440C HT

M

mobiaxis

Guest
I had some 440C that I was making a utility knife with and the blade shape was not to my liking, so I didn't want to pay to have it heat treated, since I was on the verge of scrapping it anyway.

I just proceeded as if it were 0-1, and it ended up nice and hard and I can't see anything wrong with it...ended up being a reasonably nice knife (for me), so I was wondering why go to all the trouble of paying to have my blades heat treated when I can just do it myself?
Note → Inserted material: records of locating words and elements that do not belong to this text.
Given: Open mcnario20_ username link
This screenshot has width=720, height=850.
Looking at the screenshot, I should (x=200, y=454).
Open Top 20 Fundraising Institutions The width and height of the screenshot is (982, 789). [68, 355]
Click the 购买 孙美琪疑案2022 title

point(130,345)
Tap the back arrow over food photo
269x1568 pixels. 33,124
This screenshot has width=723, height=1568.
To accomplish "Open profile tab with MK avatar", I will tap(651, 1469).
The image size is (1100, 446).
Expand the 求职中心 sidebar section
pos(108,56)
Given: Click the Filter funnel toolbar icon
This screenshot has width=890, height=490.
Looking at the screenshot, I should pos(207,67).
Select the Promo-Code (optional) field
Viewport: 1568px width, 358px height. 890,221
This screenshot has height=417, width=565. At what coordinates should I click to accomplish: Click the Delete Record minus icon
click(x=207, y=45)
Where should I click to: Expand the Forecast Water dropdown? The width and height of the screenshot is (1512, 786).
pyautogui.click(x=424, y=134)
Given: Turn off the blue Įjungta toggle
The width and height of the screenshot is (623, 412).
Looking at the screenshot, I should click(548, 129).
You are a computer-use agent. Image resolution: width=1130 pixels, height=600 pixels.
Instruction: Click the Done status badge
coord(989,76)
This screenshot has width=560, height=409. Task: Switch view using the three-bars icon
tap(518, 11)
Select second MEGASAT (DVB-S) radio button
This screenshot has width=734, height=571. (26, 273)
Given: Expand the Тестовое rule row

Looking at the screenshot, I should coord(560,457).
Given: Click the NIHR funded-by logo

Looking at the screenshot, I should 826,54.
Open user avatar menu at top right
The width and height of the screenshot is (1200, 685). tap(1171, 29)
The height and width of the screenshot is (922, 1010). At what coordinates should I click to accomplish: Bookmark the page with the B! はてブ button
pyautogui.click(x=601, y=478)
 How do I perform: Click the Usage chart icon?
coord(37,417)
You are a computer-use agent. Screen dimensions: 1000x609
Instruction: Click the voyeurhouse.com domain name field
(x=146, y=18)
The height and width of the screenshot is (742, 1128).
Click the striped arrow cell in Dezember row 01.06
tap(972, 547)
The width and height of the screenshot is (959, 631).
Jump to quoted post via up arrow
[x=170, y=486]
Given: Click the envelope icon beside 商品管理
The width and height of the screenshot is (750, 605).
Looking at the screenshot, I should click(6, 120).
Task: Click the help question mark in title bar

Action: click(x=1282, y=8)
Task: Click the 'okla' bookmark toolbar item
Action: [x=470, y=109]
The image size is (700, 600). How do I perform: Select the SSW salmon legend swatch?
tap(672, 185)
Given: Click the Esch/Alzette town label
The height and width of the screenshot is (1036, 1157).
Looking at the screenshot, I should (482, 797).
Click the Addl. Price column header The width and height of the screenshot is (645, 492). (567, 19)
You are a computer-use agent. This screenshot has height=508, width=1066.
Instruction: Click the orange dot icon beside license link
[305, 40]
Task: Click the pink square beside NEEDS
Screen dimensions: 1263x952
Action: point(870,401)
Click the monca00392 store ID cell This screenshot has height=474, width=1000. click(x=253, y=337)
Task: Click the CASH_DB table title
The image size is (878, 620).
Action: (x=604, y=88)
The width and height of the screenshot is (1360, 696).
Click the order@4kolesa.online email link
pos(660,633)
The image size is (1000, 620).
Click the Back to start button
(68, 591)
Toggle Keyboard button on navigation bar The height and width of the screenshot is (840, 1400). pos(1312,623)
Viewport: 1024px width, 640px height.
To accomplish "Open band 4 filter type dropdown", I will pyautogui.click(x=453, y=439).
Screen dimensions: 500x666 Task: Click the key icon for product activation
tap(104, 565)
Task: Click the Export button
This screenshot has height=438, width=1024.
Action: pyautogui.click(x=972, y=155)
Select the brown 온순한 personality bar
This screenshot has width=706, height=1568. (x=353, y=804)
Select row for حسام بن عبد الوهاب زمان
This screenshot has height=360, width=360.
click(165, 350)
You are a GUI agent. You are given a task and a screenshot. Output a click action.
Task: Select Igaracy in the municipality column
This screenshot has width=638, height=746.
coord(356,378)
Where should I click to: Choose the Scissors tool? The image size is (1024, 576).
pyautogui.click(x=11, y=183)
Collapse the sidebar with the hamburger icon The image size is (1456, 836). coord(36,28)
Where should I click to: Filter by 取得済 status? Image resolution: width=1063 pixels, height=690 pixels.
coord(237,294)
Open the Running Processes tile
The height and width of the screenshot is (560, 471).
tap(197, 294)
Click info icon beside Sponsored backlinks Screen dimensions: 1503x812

There must be SOME reason everyone doesn't do it this way, so if someone could be so kind to educate me, I would surely appreciate it.
 
Hello and welcome to Knife Dogs!

Some one smarter than me will be along shortly to explain why you heat treat stainless and high carbon steel differently.

BC
 
Mobiaxis.
There is no way that you could get that 440-C up to it's correct hardness when doing it like you did. It's that simple. Frank
 
You can get it hard I won't doubt that. A friend was helping in the shop and drilling holes in the tangs on ATS34 for me and was not using oil correctly and going to fast and hard. He got it very hot and burned up a bit and I guess put oil on it then but too late. He hardened the blade in that area because I had to take a carbide bit to finish drilling that hole.
 
Unless you got it to 1875 deg and held it there for 30 min. probabaly all you wound up with is pearlite,is it hard,yep.Will it last,nope
Stan
 
Thanks Stan - I was thinking it might be something along those lines. Might just have to take a picture (the 'before' picture...), use the heck out of it and see what happens.